◆ Collected data

-=-=-

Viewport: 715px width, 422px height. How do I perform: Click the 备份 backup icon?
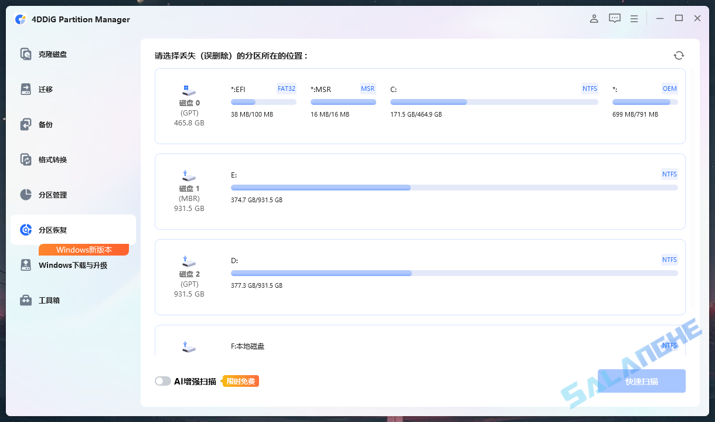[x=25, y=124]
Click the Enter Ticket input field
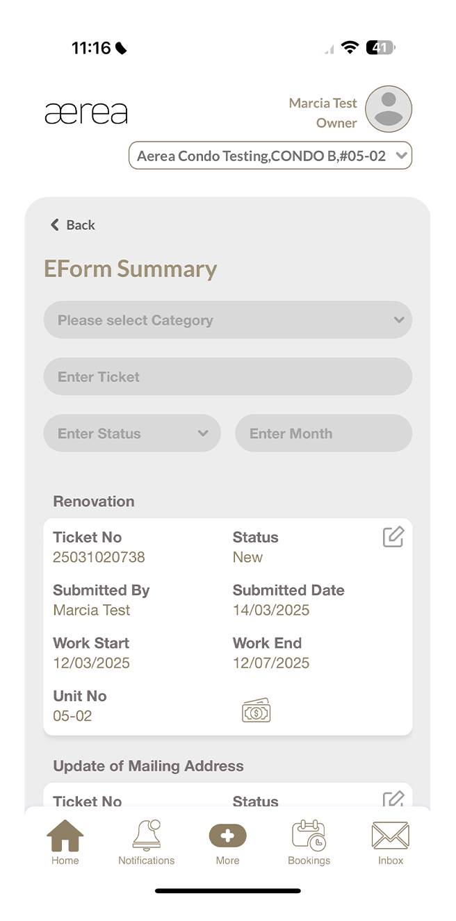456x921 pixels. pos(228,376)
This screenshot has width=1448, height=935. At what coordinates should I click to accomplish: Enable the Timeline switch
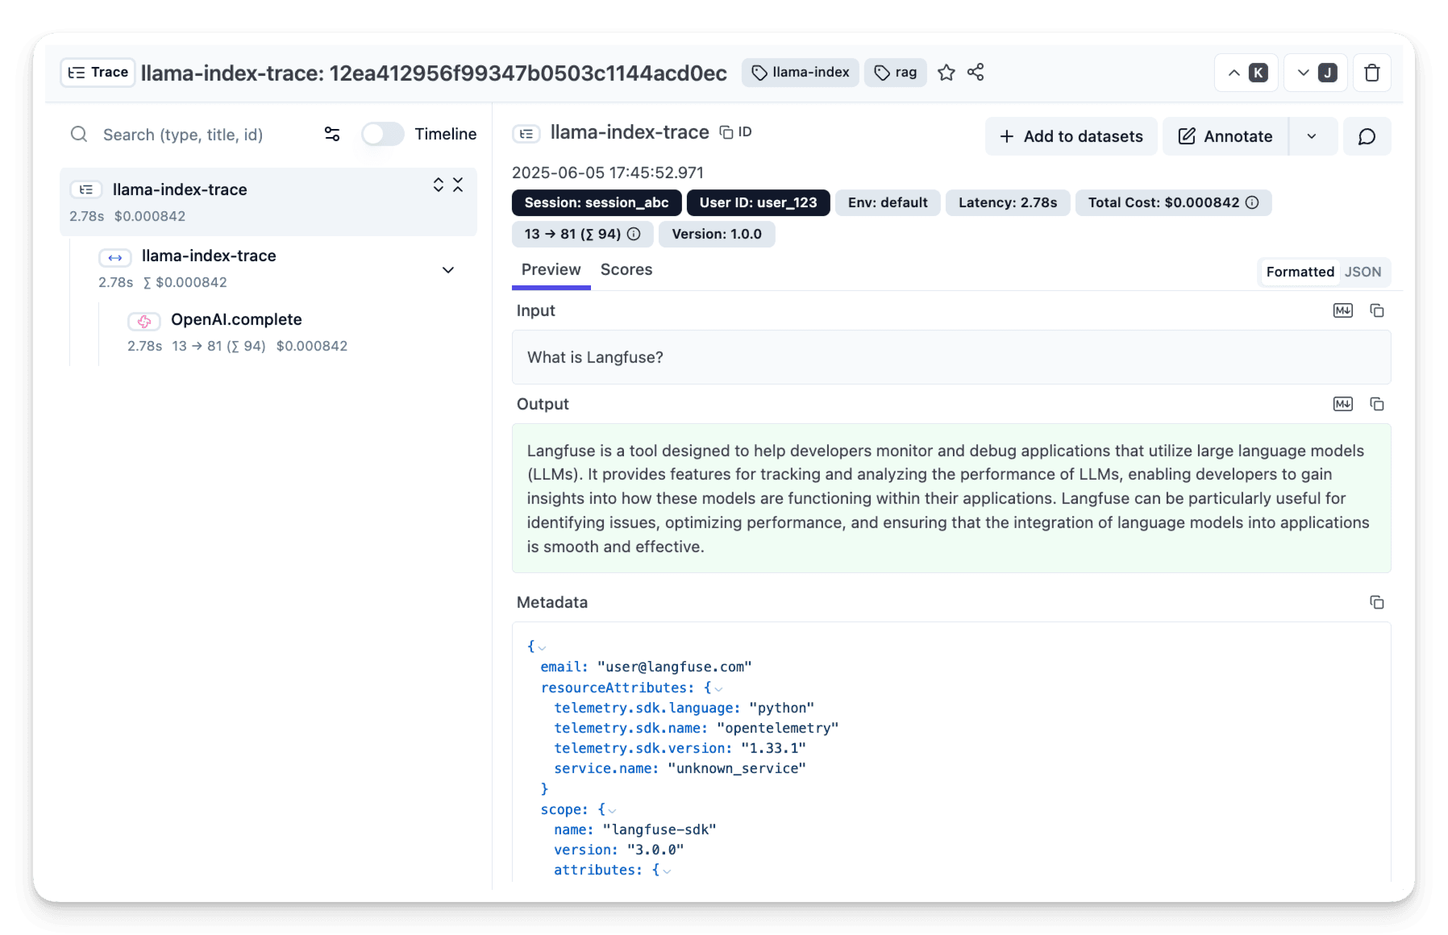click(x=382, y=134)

-=-=-

◆ Task objective
Write out word for word every line from the line with "Click the Enter Ticket input field" through the final line of the records, both included, skipping the pictures.

◆ Exercise answer
Click the Enter Ticket input field
456x921 pixels. pos(228,376)
This screenshot has width=1448, height=935. At what coordinates should I click to accomplish: Enable the Timeline switch
click(x=382, y=134)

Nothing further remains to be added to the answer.